Later, during the session in the conference room, Pink elaborated on his use of the left brain/right brain hemispheres as a metaphor for the emerging economy he foresees. In his book, he describes design as ''an essential aptitude" of the Conceptual Age, so perhaps it was no surprise he seemed to be on the same wavelength as the employees of Design Continuum (one of whom he features in his book). However, several spoke in less-than-enthusiastic terms about the cover design of Pink's book; Sean Brennan, an envisioner, informed the author: ''I judge all books by their covers." Pink solicited their ideas for the paperback version.

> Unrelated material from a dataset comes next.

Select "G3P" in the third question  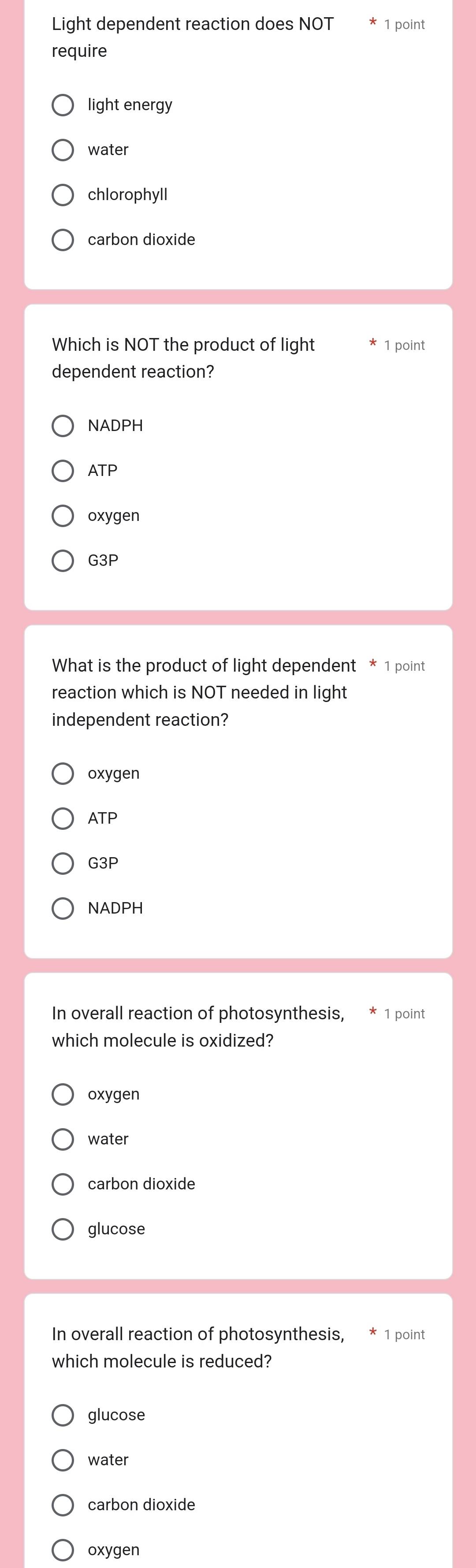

The author listened as much as he talked. One designer argued that ''there have always been opportunities for right-brained thinkers to change the world," citing Gutenberg as an example. Milano told Pink that there is a left-brain ''rigor" to the work of Design Continuum, creative though it may be. ''You're arguing with yourself," Milano told the author, to which Pink joked in reply: ''No I'm not. Yes I am." Others argued that a synthesis of left-brain and right-brain qualities is the ideal, a point Pink readily conceded. Another employee freely scribbled elaborations of Pink's thesis on the whiteboard, writing ''Value being a good provider" over one arrow and ''Value being a whole person" over the other. When senior industrial designer Roy Thompson talked of attending a wedding recently where the guests included lawyers and accountants who seemed to hate their jobs, and speculated it is because ''they're not using their right brain, which is what makes them human," Pink replied simply: ''Amen."
By the end of the session, Pink had exchanged a lot of ideas with a roomful of bright people -- and, not so incidentally, fashioned a little baseball glove out of clay. Senior design strategist Rajesh Bilimoria promptly demanded: ''Right-handed or left-handed?" It was left-handed.